- _TEXTE PRÉSENTÉ_:
........

Jean-Philippe Joubert, directeur artistique de la compagnie de création théâtrale Nuages en pantalon, est actif dans le milieu théâtral québécois depuis sa sortie du Conservatoire d’art dramatique en 2001. En plus des nombreuses créations de sa compagnie, qu’on pense à Satie, agacerie en tête de bois, à Lucy ou à ses créations pour jeune public, Si tu veux être mon amie ou L’ombre de l’escargot, Joubert s’est également attaqué à la mise en scène de pièces de répertoire. Cette année, il a assuré la mise en scène de L’école des femmes de Molière au Théâtre de la Bordée et celle de Charbonneau et le chef de John Thomas McDonough au Théâtre du Trident. Il a accepté de nous rencontrer au Théâtre Périscope pour discuter littérature, théâtre et engagement social.
CHAMEAUX — Dans votre pratique du théâtre, considérez-vous pertinent de concevoir le texte de théâtre comme un genre littéraire ? Quelle place accordez-vous au texte dans votre travail ?
JEAN-PHILIPPE JOUBERT — D’abord, il faut dire que je suis surpris qu’on fasse appel à moi pour parler du texte de théâtre, puisque justement ma pratique artistique n’est pas d’abord centrée sur le texte. Malgré tout, lorsque j’ai reçu la question, j’ai été tenté d’en profiter pour réfléchir à mon rapport à la littérature. J’imagine qu’il y en a un quelque part — après tout, j’ai étudié en littérature à l’université, avant de continuer au Conservatoire. À mon avis, étudier le théâtre dans un cours de littérature est nécessairement prendre le théâtre de façon incomplète. Si le texte de théâtre se suffit à lui-même, c’est qu’il n’est pas vraiment du théâtre. Ce serait plutôt une forme littéraire dialoguée, comme on en retrouve chez Platon ou chez Diderot. Après, ces textes peuvent devenir du théâtre, comme l’a montré Pupulus Mordicus avec Jacques le fataliste justement. Pourtant, à la base, ces textes n’ont pas de vocation théâtrale. Quand on travaille un texte de théâtre le moindrement bien fait — je pense par exemple à L’école des femmes de Molière, sur lequel j’ai travaillé récemment —, on sent que quelqu’un d’autre que l’auteur (ou alors l’auteur lui-même, mais en tant que comédien ou directeur de troupe) est passé sur le texte pour le préparer à la scène. Le théâtre est incomplet quand on ne fait que considérer le texte. Il faut faire intervenir la vision d’autres personnes que le dramaturge pour que le théâtre existe : les acteurs, le metteur en scène — même si la mise en scène, c’est quelque chose d’assez récent (je trouve que c’est une invention intéressante, mais ça demeure assez récent) —, un décorateur, un costumier, un éclairagiste, et même maintenant de la vidéo, de la musique : toutes les formes artistiques qui se rejoignent autour d’une trame, qu’elle soit narrative ou pas, et qui font le théâtre.

........

- _ENSEMBLE DE CONSIGNES_:
1. Recopiez le passage de l'entretien qui commence à « Jean-Philippe Joubert, directeur » et se poursuit jusqu'à « et engagement social. ».
2. Résumez l'entretien en deux phrases.

........

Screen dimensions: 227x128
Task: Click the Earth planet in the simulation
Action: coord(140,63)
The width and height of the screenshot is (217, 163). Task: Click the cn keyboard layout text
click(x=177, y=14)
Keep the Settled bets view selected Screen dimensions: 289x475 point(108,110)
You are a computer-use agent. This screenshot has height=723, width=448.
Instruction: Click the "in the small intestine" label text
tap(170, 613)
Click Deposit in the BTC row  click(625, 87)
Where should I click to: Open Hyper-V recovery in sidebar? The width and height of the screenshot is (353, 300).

........

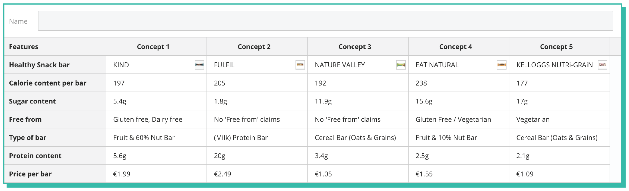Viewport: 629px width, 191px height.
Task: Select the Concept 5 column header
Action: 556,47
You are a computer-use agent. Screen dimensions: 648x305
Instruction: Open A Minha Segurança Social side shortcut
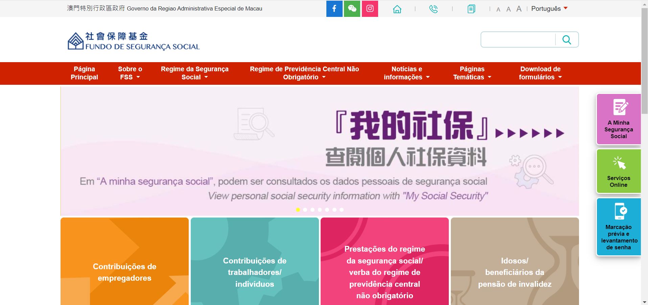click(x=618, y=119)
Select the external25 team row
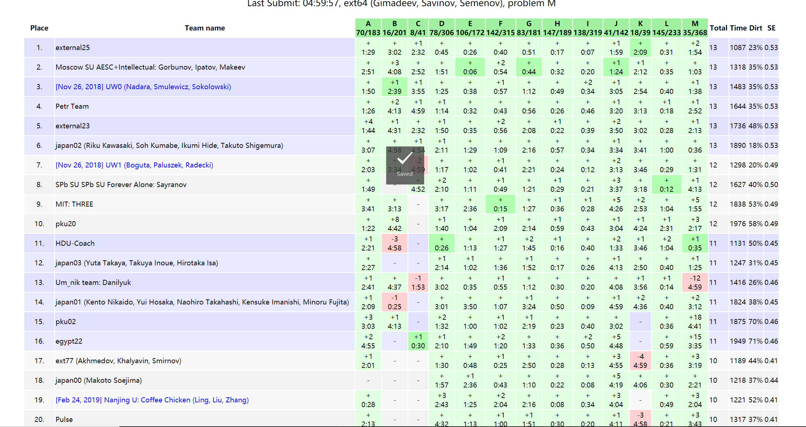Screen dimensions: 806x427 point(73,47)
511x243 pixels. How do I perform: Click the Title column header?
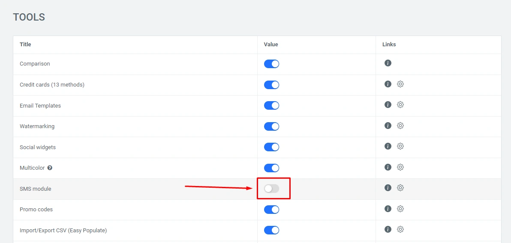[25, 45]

........

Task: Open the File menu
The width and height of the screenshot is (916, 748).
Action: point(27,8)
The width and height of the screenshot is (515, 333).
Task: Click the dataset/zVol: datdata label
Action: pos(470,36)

........

- _RÉPONSES PAR CONSIGNE_:
1.
Jean-Philippe Joubert, directeur artistique de la compagnie de création théâtrale Nuages en pantalon, est actif dans le milieu théâtral québécois depuis sa sortie du Conservatoire d’art dramatique en 2001. En plus des nombreuses créations de sa compagnie, qu’on pense à Satie, agacerie en tête de bois, à Lucy ou à ses créations pour jeune public, Si tu veux être mon amie ou L’ombre de l’escargot, Joubert s’est également attaqué à la mise en scène de pièces de répertoire. Cette année, il a assuré la mise en scène de L’école des femmes de Molière au Théâtre de la Bordée et celle de Charbonneau et le chef de John Thomas McDonough au Théâtre du Trident. Il a accepté de nous rencontrer au Théâtre Périscope pour discuter littérature, théâtre et engagement social.

2. Jean-Philippe Joubert, directeur artistique de la compagnie Nuages en pantalon et actif dans le milieu théâtral québécois depuis sa sortie du Conservatoire en 2001, précise que sa pratique n'est pas d'abord centrée sur le texte, bien qu'il ait étudié en littérature à l'université. Selon lui, considérer seulement le texte rend le théâtre incomplet, car celui-ci n'existe que si d'autres personnes que le dramaturge interviennent, comme les acteurs, le metteur en scène, le décorateur, le costumier et l'éclairagiste.